The Exigent Duality
Wired the Same - 07:32 CST, 10/26/18 (Sniper)
After years of searching, I've finally found a car web site which isn't run by a bunch of nutty Communists. In fact, this guy shares basically all of my views about cars, which is kind of fun. Obviously, when wanting to know ahead of time how one would like product XYZ, one should seek out another with similar taste.

In his latest video, he explains how boring electric cars are, because they're so homogenous. It kind of reminds me of Jaron Lanier's arguments some years ago regarding "social media" sites, or-- my take-- Twitter bootstrap. Both Lanier and I miss the 90s, when web sites had crazy-- and sometimes ugly, true-- background wallpapers, MIDI files playing music, and so on; a lot more personality.

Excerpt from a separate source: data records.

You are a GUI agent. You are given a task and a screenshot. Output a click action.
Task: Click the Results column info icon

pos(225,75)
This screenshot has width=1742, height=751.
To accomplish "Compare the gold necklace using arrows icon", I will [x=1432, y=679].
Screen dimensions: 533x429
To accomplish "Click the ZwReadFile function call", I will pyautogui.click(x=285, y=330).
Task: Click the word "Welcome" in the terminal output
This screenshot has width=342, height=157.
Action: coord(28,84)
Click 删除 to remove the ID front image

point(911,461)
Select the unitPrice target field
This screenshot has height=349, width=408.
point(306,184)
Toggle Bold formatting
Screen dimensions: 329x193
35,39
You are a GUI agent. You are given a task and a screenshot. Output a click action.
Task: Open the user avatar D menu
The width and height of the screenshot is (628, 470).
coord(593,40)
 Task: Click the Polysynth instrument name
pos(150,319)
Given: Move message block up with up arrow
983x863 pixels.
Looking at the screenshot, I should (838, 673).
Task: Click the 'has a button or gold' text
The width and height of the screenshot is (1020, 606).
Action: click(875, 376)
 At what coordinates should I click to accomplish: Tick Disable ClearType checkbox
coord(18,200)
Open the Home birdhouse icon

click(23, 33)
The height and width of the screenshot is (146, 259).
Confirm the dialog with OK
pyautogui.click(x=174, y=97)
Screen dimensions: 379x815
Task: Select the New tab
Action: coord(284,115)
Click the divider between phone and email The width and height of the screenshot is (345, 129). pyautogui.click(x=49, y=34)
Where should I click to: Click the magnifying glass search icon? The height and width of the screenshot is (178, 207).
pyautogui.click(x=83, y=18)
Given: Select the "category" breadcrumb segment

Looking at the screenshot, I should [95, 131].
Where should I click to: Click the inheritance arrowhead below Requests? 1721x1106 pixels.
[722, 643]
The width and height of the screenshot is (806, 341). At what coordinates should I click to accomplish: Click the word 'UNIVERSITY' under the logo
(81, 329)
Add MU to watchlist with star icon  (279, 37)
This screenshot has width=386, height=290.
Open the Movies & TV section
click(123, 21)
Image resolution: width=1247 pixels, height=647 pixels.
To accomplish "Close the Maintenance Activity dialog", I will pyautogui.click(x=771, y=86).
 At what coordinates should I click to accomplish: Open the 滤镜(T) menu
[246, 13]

This car fellow even makes the same observations regarding contemporary "smartphones" which I have. This relates to modern-day video game systems as well, versus platforms from the 80s and 90s, which had totally different instruction sets, rasterization techniques, memory architectures, bus designs, and so on. That's a big part of why old video games have so much more personality and charm than modern titles do.

One final note about modern cars: with performance-oriented cars, you get what you pay for, in objectively quantifiable ways; better power-to-weight ratios, mid-engine layouts, higher chassis rigidity, and so on. But with any other class of car, what does a $60,000 cute-ute get you that a $25,000 doesn't? Both have sat-navs, heated seats, blinking lights so you don't need to interrupt your more-important texting to check your blind spot, and so on. This is the homogenization he's referring to.